- What to do
This exercise requires an exact output of the listing, images omitted.

::: Records for the exercise :::

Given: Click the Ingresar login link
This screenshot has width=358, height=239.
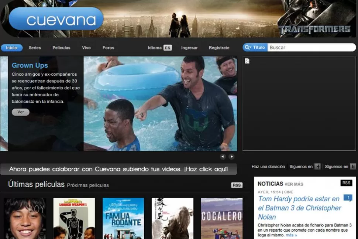Looking at the screenshot, I should click(189, 48).
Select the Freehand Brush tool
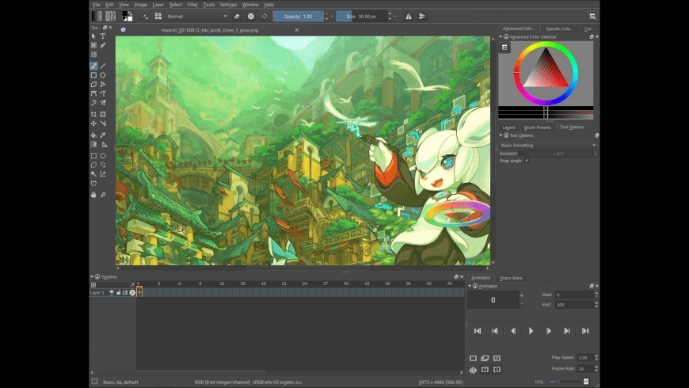Image resolution: width=689 pixels, height=388 pixels. pyautogui.click(x=93, y=66)
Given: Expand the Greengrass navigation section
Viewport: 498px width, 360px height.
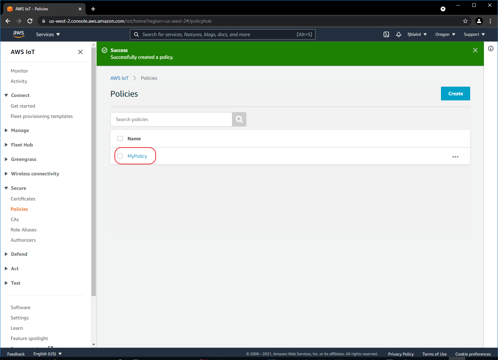Looking at the screenshot, I should pos(23,159).
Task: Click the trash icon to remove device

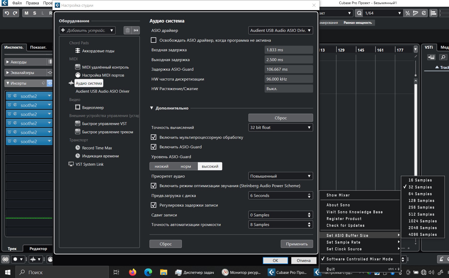Action: 128,30
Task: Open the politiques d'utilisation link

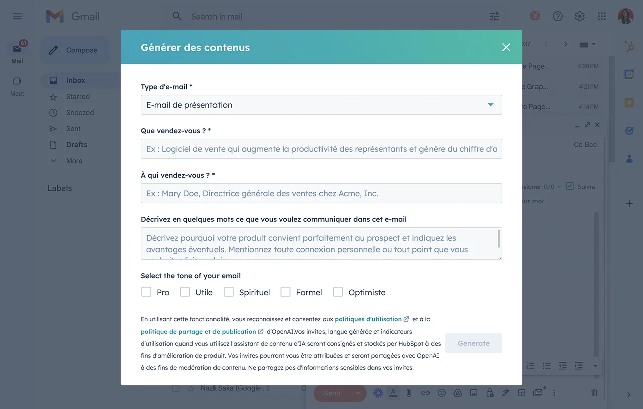Action: pyautogui.click(x=368, y=319)
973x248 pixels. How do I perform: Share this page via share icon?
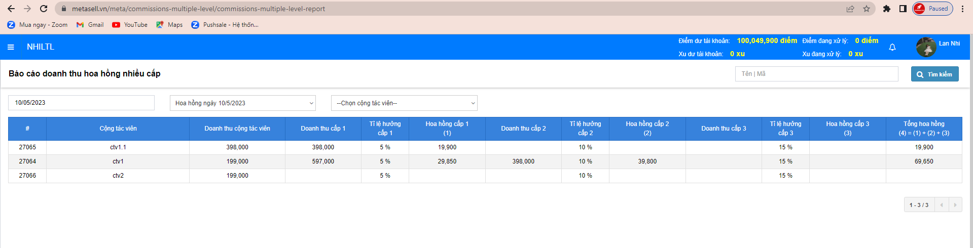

:::

- Answer
Given: Click the Ingresar login link
This screenshot has width=358, height=239.
Looking at the screenshot, I should click(189, 48).
Select the Freehand Brush tool
Image resolution: width=689 pixels, height=388 pixels. pyautogui.click(x=93, y=66)
Given: Expand the Greengrass navigation section
Viewport: 498px width, 360px height.
Looking at the screenshot, I should pos(23,159).
Task: Click the trash icon to remove device

Action: 128,30
Task: Open the politiques d'utilisation link

Action: pyautogui.click(x=368, y=319)
973x248 pixels. How do I perform: Share this page via share icon?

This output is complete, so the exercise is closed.